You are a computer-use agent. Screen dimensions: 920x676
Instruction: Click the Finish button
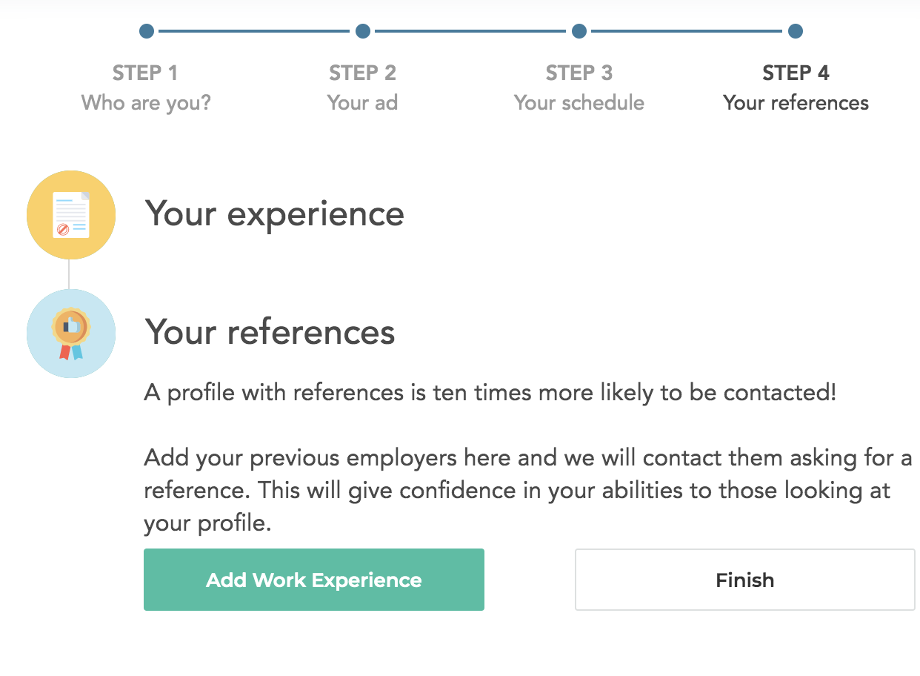(745, 580)
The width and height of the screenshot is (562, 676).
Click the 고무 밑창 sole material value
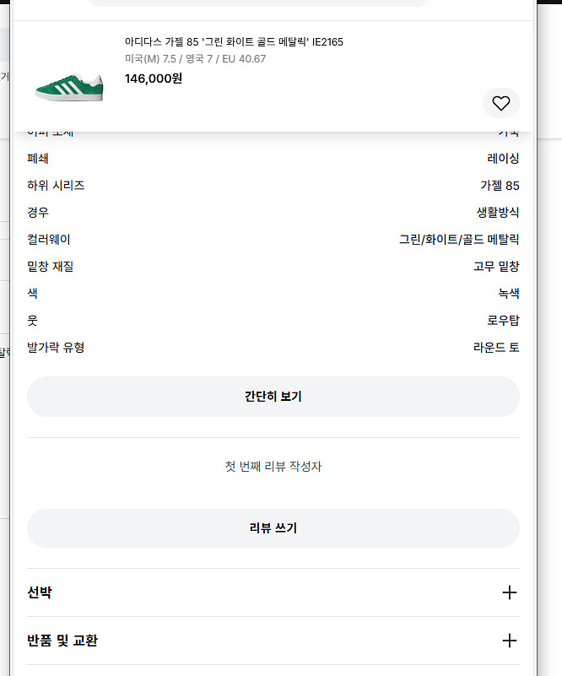tap(496, 267)
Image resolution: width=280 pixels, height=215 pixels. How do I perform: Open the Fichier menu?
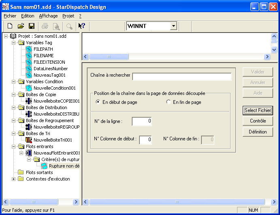(10, 16)
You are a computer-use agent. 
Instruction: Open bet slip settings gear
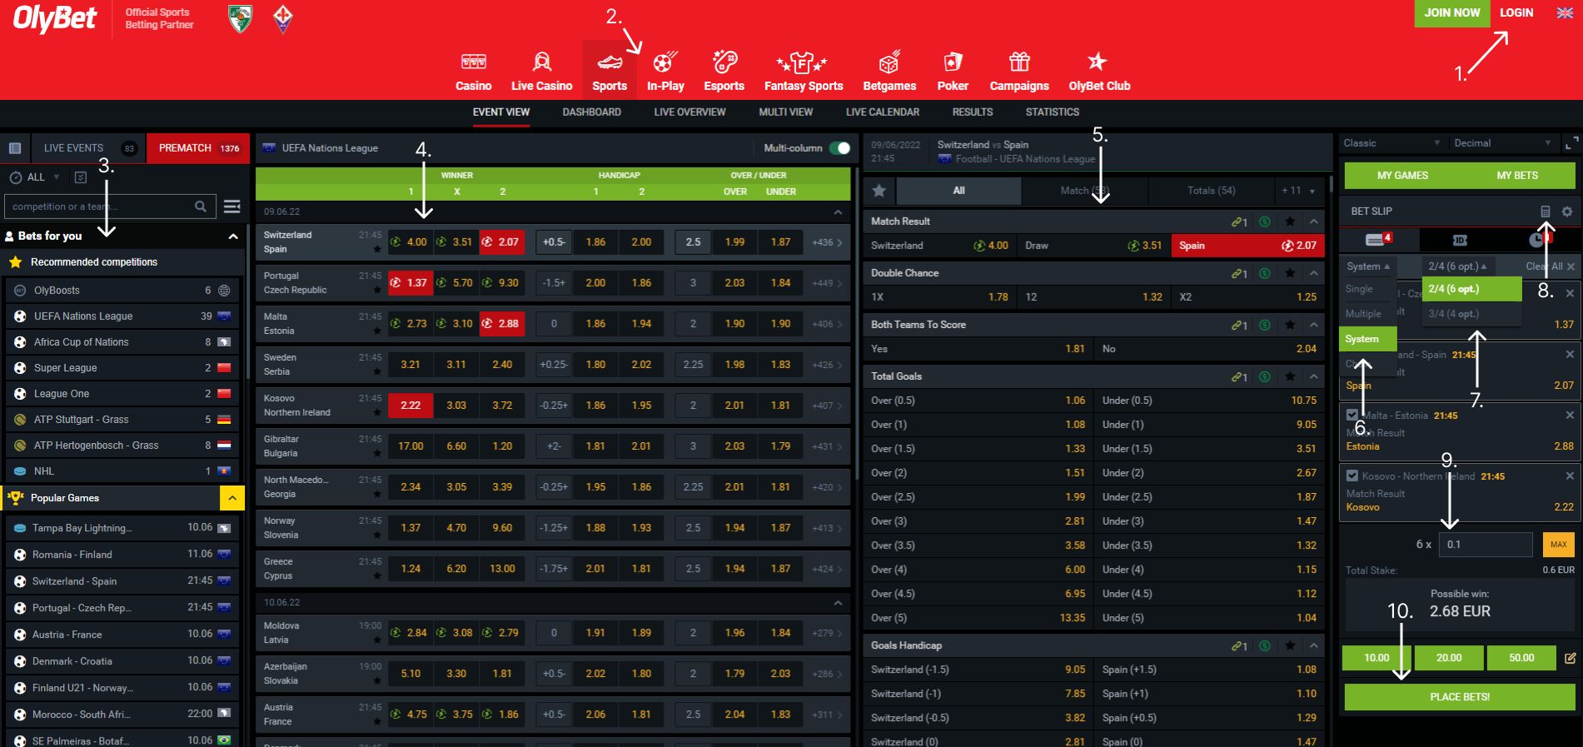pyautogui.click(x=1567, y=212)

#####

_Problem to solve_
Please copy the material word for word, from the line with "Image resolution: width=280" up to and including its final line, and leave out the pictures.

_Answer to the task_
Image resolution: width=280 pixels, height=215 pixels. How do I perform: Open the Fichier menu?
(10, 16)
You are a computer-use agent. 
Instruction: Open bet slip settings gear
pyautogui.click(x=1567, y=212)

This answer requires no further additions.